What does 97 year old Jimmy Carter have to gain from making a stand here?

I cannot come up with any motivations besides the guy actually just wants to protect the wild.

He grew up close to the land, so that makes sense to me.

He gets to look like he's saving the wilderness while denying advancement in access to medical care to majority native/Asian community.
Of course it's about race. Naturally he's a white supremacist. If they were white people he would be mowing down the trees himself.
Jimmy Carter grew up in Alaska? Never heard of that.

I can't find a single occurrence of "alaska" in his Wikipedia article. Got any ref?

Edit: I don't mind the downvote, but could someone explain if I missed something obvious?
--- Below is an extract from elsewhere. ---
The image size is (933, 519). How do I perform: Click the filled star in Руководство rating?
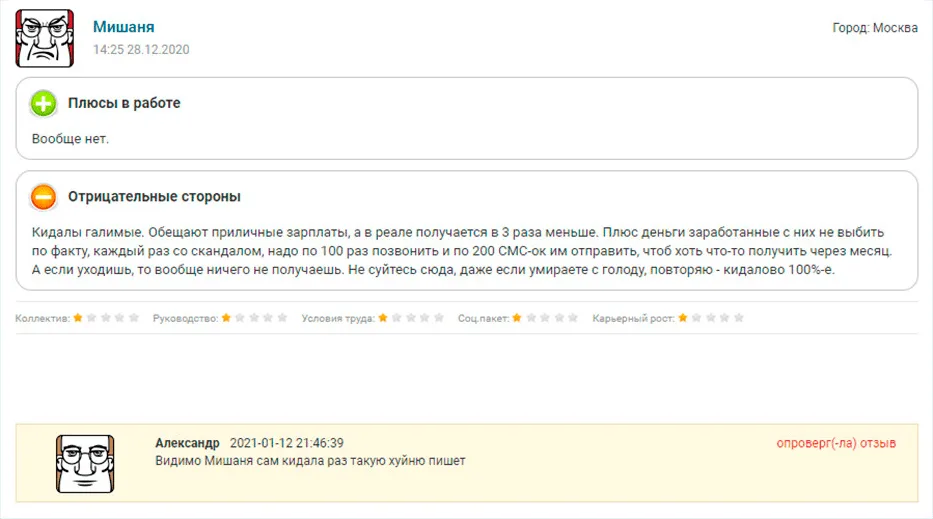pyautogui.click(x=226, y=318)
Read the comment again ... slowly -- mod has a dense writing style that may be difficult to comprehend on first reading. People can actually live "close to the land" all over the world. Farmers, for example. I think a few may even be found in Georgia.
"Close to the land" does not mean "close to that particular land."
Sorry for being obtuse, I genuinely don't get what that means. Don't almost every single person live close to the land?
Living "close to the land" means to be familiar and comfortable with, and reliant on, what "the land" (that is, nature) has to offer. The opposite of a city-dweller, basically.
> "the land" = nature

Thanks for your kind explanation. This is the part I didn't know.

In my defence, I did check the dictionary [1] but didn't find anything to suggest land means nature/rural/etc.
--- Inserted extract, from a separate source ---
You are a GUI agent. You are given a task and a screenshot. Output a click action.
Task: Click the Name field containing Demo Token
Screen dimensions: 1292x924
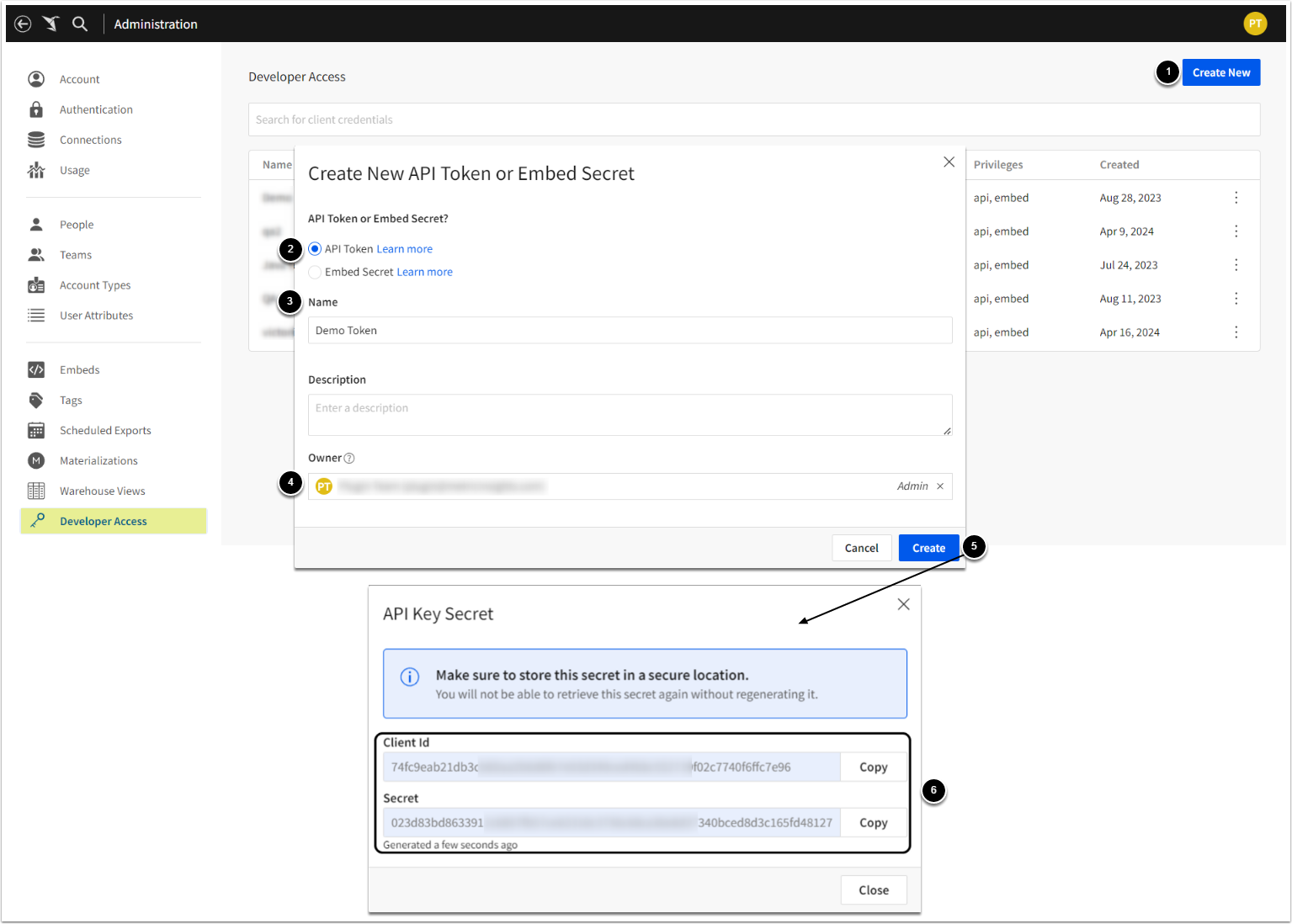tap(630, 330)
[1] https://en.wiktionary.org/wiki/land#Noun

Carter had a fairly rural upbringing.
The Alaskan wilderness belongs to all of us.

The people there are welcome to enjoy the wilderness. Not pave it.

King cove is almost 50% ethnically native, not to mention the rest of whom have have that as their home regardless of the home of their ancestors. Considering that and their historical ties to the land, I'd say they have a little more say than the average lower 48er.
They own the land they live on, not the surrounding wilderness, which belongs equally to all of us.

I don't have any claim whatsoever to the lands of my ancestors, either. Nor do I have any claim on the land my neighbors live on, or the nearby park.

This reads like imperialism. Do you think Alaskans should be able to have a say in whether land is developed or improved adjacent to where you live, say, in Alabama? Wouldn't make much sense to me..
The wilderness area is under Federal protection. That means we all have a say, not just Alaskans.
The Alaskan wilderness first and foremost belongs to the people who have been living as part of it for generations. They are in a much better position to balance wilderness preservation v. the needs of human habitation than you or I. We are welcome to visit, but they are the ones calling it home - and have far more of a vested interest in preserving and stewarding it than we do.